La mort de Charlemagne frappa l'Europe entière de stupeur. L'invincible empereur semblait ne jamais devoir mourir. Sa perte fut durement ressentie par les grands, encore que l'avènement de Louis dût attiser leurs convoitises. Le peuple le pleura sincèrement. Charlemagne lui avait épargné les invasions, assuré au moins la paix et la sécurité. Les clercs le regrettèrent unanimement et magnifièrent sa mémoire. Je ne retiens que cette « Complainte sur la mort de Charlemagne » attribuée à Colomban, abbé de Saint-Trond. Il y évoque avec force l'affliction universelle et son propre chagrin :

« Hélas ! depuis les lieux où le soleil se lève jusqu'aux rivages du couchant une même plainte s'échappe de toutes les bouches. Les peuples d'outre-mer sont frappés d'une amère douleur. Les Francs, les Romains et tous les croyants sont plongés dans le deuil. Les enfants, les vieillards, les évêques illustres, les matrones pleurent la perte de César. Des fleuves de larmes ne cessent de couler : le monde entier pleure la mort de Charles. Christ, père des orphelins, des pèlerins, des veuves et des vierges, toi qui commandes aux milices célestes, donne à Charles le repos dans ton royaume. Le glorieux empereur Charles est maintenant sous la terre, enseveli dans son tombeau. Malheur à toi, Rome, à toi, peuple romain, à toi, belle Italie, à tes villes renommées ! La France qui a souffert tant de cruelles injures, n'a jamais éprouvé pareille douleur. Depuis que l'auguste Charles repose dans la terre à Aix-la-Chapelle, la nuit ne m'apporte plus le sommeil, et le jour est pour moi sans clarté. O Colomban, sèche tes larmes et offre pour lui tes prières au Seigneur. Que le Christ reçoive le pieux Charles dans sa demeure sainte au milieu de ses Apôtres ! »

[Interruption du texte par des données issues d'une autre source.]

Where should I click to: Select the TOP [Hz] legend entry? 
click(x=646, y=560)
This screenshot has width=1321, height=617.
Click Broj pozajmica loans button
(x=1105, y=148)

Ce poème était prémonitoire, comme il arrive parfois. L'empire édifié par Charlemagne était, sur bien des points, malgré les apparences, inachevé. La frontière orientale n'était pas sûre, malgré les retranchements de l'Elbe et la Marche d'Avarie. En dépit d'efforts incessants et coûteux, la Marche d'Espagne n'atteignait pas l'Èbre. Les pirates maures menaçaient les côtes d'Italie, de Provence, de Septimanie. Les Normands étaient contenus, non vaincus. Trop de peuples ne s'étaient soumis que du bout des lèvres, pour éviter le pire ; ils gardaient la nostalgie des libertés perdues. Trop de comtes, en dépit des ordres réitérés, étaient des juges prévaricateurs et tyrannisaient les humbles. Trop d'évêques se montraient cupides. Les missi eux-mêmes n'étaient pas tous exemplaires. En vérité l'immense empire n'avait pas les structures administratives et judiciaires correspondant à son étendue, à sa diversité. L'extension de la vassalité, encouragée par Charlemagne dans le but que l'on sait, constituait une menace sous-jacente.

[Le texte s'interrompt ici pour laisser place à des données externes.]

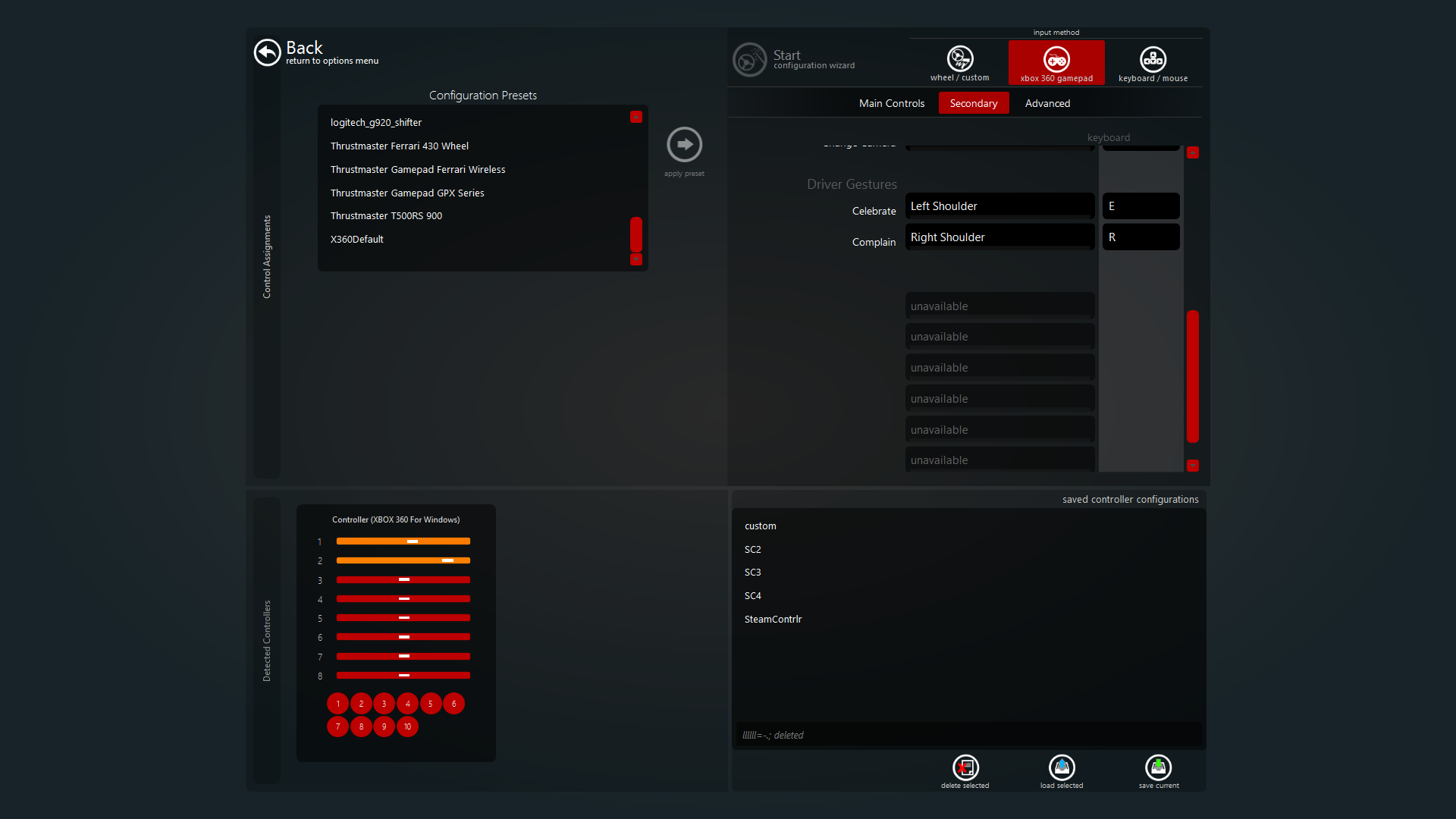Click Celebrate Left Shoulder assignment field
Viewport: 1456px width, 819px height.
999,206
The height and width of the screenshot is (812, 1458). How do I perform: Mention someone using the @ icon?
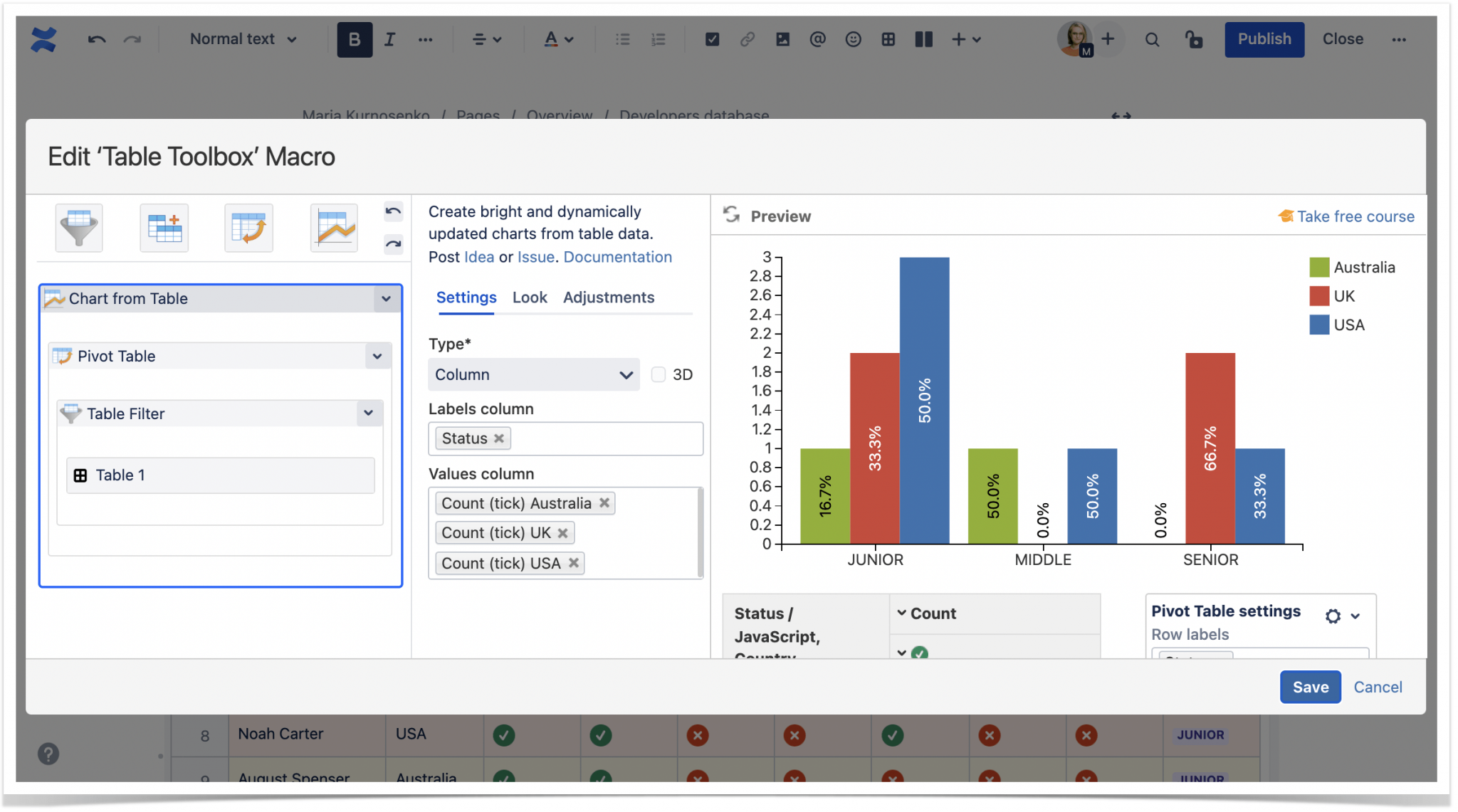pyautogui.click(x=817, y=39)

Ce furent les hommes, et d'abord son fils et ses petits-enfants, qui ruinèrent l'œuvre politique du grand empereur. Il était l'empire à lui tout seul, je veux dire qu'il incarnait véritablement le concept impérial. Tout pliait devant sa volonté et tout convergeait vers lui. Sa personnalité exceptionnelle maintenait debout l'édifice. On ne tarda pas à s'en apercevoir. Il eût fallu que son successeur eût le même esprit de décision, la même ténacité, la même autorité. Or Louis ne sut être que pieux et débonnaire. L'Europe impériale s'effondra en peu de temps, mais l'Europe chrétienne perdura jusqu'à nos jours. L'idéal que Charlemagne avait promu, cet ordre carolingien qu'il avait si durement imposé, persistèrent dans les mémoires et pendant des siècles. Français, Allemands, Autrichiens, Danois, Belges, Hollandais, nos racines sont carolingiennes.

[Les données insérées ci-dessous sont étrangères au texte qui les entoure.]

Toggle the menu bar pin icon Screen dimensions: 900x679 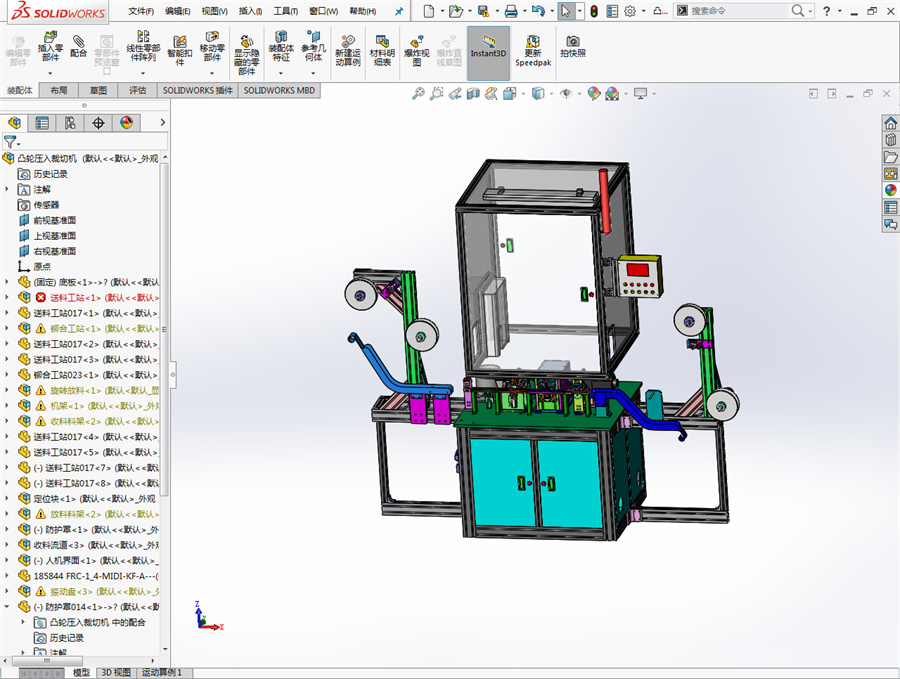point(399,11)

Quand la paix de Charlemagne fut remplacée par les luttes sanglantes entre ses petits-fils, son règne apparut comme un âge d'or. Tant de malheurs s'abattaient sur les humbles que l'on oubliait les misères passées, les épidémies et la disette, l'iniquité des juges et les abus des fonctionnaires. On regrettait les grandeurs abolies. On comprenait enfin ce que le grand empereur avait voulu réaliser. Loin de s'estomper, son souvenir allait grandir avec les siècles. Des cantilènes reprises au coin du feu célébraient ses hauts faits dans les chaumières et les châteaux. Il devint l'empereur à la barbe fleurie sous la plume du vieux Turold. Les poètes s'emparèrent de lui, mais aussi le chroniqueur Primat. Il courut dès lors de nouvelles aventures, accomplit des exploits imaginaires. Ce fut sa seconde vie. Sa grandeur inspira les actes et les pensées des empereurs germaniques et même de Napoléon Ier, comme on a vu dans l'avant-propos de ce livre. Sa dépouille fut exhumée, translatée du sarcophage de Proserpine dans un premier reliquaire, puis dans un autre. Ses os furent numérotés, mesurés, étudiés par des archéologues-médecins. Il fut inscrit au calendrier des saints, puis contesté, mais son culte continua d'être célébré à Aix-la-Chapelle et à Paris. Les écoliers révérèrent longtemps son patronage : ils avaient raison, car Charlemagne eut l'immense mérite de comprendre les avantages de l'instruction et de concevoir un système d'enseignement étendu à toutes les classes de la société.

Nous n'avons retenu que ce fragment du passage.